Not only did Katzenelenbogen support his colleague on the technical side of things, the two creative thinkers also bounced ideas off one another, which helped Kirschenbaum work toward his zman-seq method. “I can come up with ideas very quickly,” says Kirschenbaum. “If you give me a problem, a technical issue, they just come. But you have to combine generating ideas with trashing them, because if you try all of your ideas you won’t get anywhere. Even if you have very interesting ideas, you have to see the flaws immediately, which happened through my discussions with Yonatan.

“You cannot swim without water,” adds Kirschenbaum. “You need a counterforce, someone to give resistance, so it stimulates you to think critically.”

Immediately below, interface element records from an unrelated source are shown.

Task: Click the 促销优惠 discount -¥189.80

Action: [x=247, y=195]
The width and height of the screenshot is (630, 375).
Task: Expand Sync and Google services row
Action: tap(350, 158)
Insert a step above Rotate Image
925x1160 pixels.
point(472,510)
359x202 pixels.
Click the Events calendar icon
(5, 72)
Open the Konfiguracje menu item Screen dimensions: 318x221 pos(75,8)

About eight months after Kirschenbaum started at Weizmann, Truong San Phan, an Azrieli International Postdoctoral Fellow from Germany, joined the lab. “Daniel was doing large experiments and needed a hand,” says Phan, whose research focuses on trying to find out what makes chronic inflammatory diseases chronic. “I helped with any kind of work that had to be done: handling samples, handling tissue, isolating brain cells.” The pair talked while they worked, easing the tedium of the manual labour and providing further motivation for both.

“The questions we’re asking in this type of research are getting more complicated; the challenges are getting bigger and bigger,” says Phan. “Projects cannot be done by one person. It’s always a team effort. And the harder the question, the more people we need.”

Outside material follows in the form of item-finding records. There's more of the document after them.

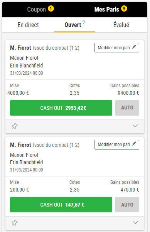The height and width of the screenshot is (232, 150).
Task: Expand details of the 200,00 € bet
Action: 135,222
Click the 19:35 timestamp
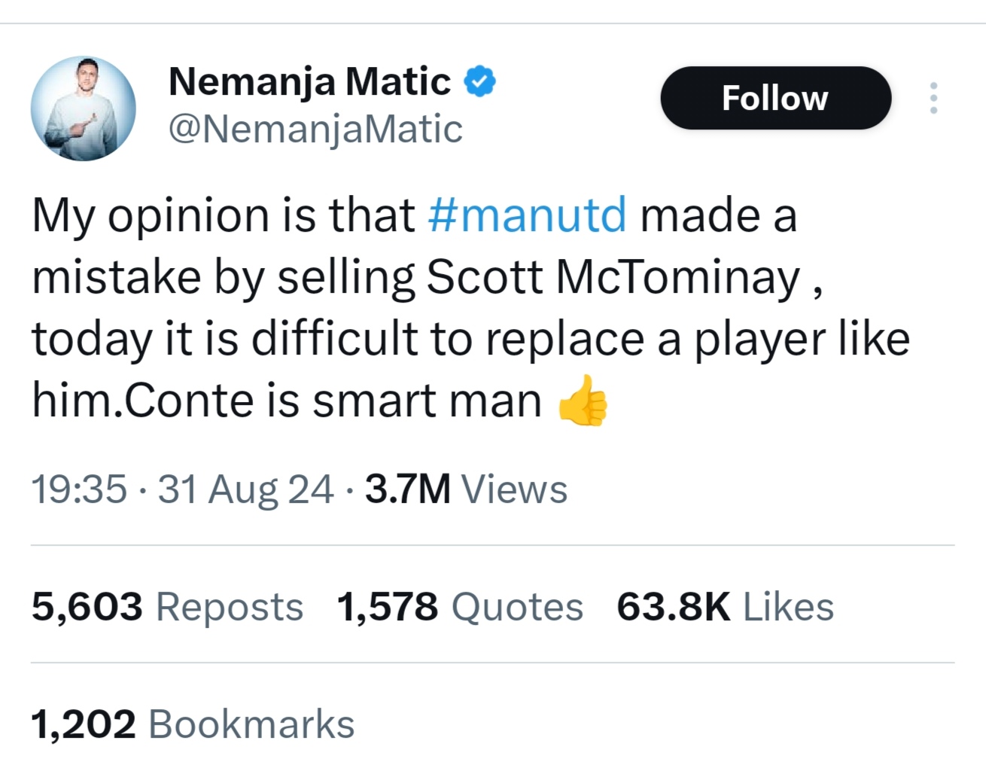 pyautogui.click(x=79, y=489)
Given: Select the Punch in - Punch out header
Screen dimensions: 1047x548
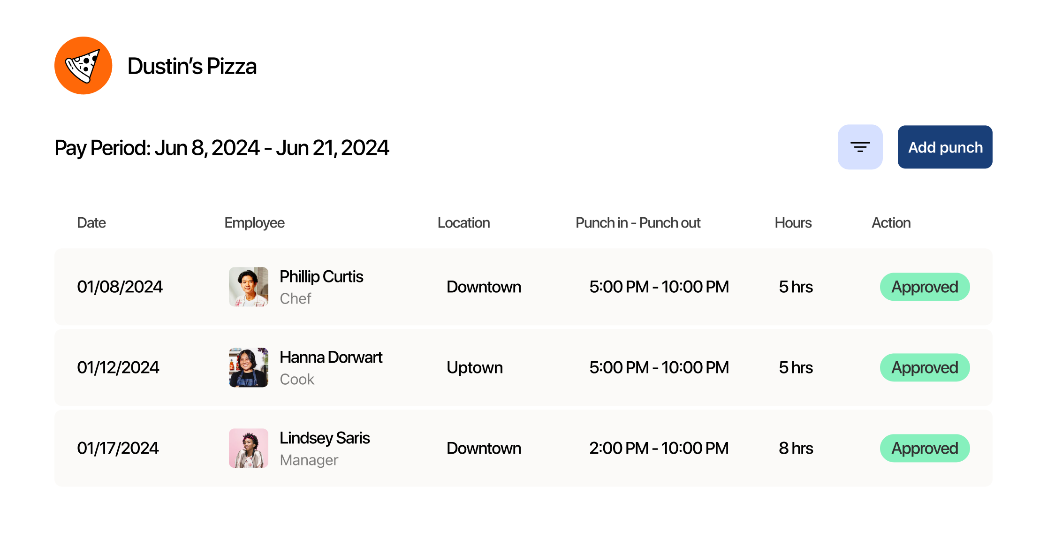Looking at the screenshot, I should click(x=638, y=223).
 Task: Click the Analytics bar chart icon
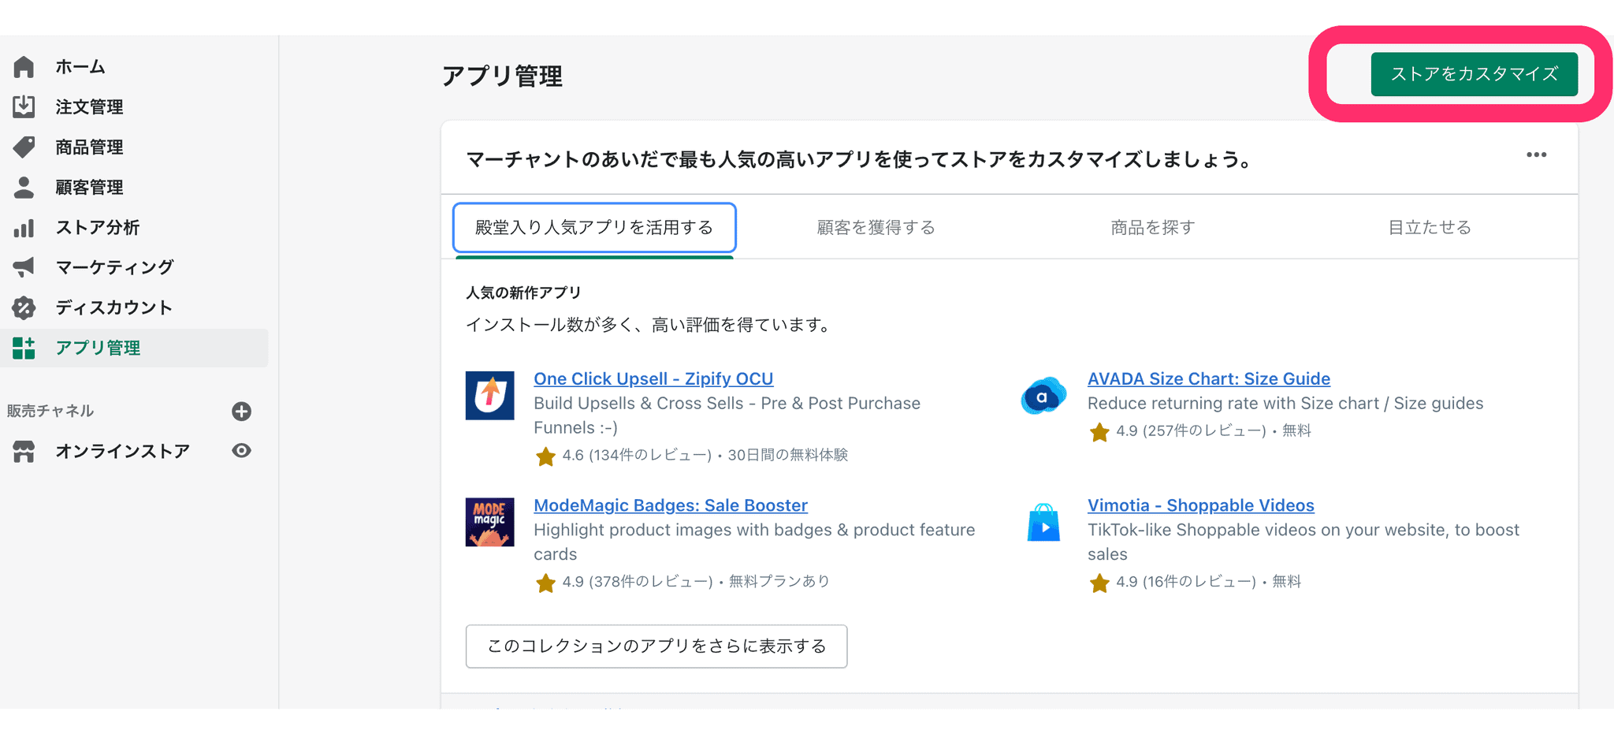click(24, 228)
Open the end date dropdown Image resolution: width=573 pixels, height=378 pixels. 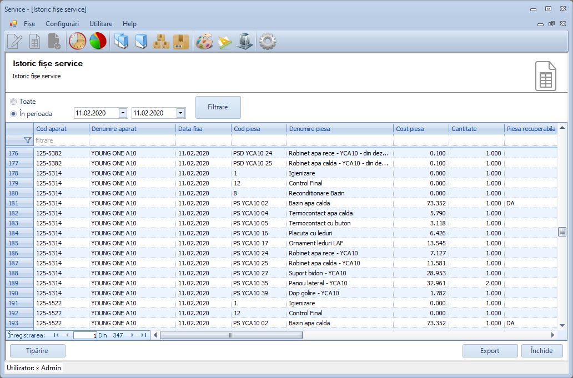coord(180,113)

“Science is not an individual sport, like tennis,” affirms Amit. “It’s more like football, where you can only be great if you learn to work as a team and people are passionate about one another’s research. This is the DNA of our lab. We focus not on prizes but on achievements. If you think of big human achievements — like landing on the moon — most are the result of a team effort. If we want to achieve great things, we can only do it as a team.”

“I can come up with ideas very quickly. If you give me a problem, a technical issue, they just come. But you have to combine generating ideas with trashing them, because if you try all of your ideas you won’t get anywhere.”
Daniel Kirschenbaum

The atmosphere in Amit’s lab can be credited, in part, to the culture that he nurtures; most of his students and postdocs have two or three or even four projects on the go, so there are what Katzenelenbogen calls “overlapping dependencies,” reducing competition. “That’s super important in our field,” says Katzenelenbogen. “It increases creativity, because we’re always brainstorming with each other. This creates more than work-related collaboration. It creates friendships that make it really fun to arrive at work in the morning, which is essential for success.”

Moreover, this teamwork is emblematic of the non-hierarchical, merit-based system that’s typical of research in Israel. It doesn’t matter whether somebody is a PhD student: they can still show a postdoc what to do and get into a deep conversation about science. “Then, after you discuss a big idea, there are no excuses — you just do it,” says Kirschenbaum. “If there’s a reagent missing, you just go to another lab one floor above and ask if they have it. There’s no need to postpone the work while waiting for your supplies to arrive. If you want to do something, you just do it.”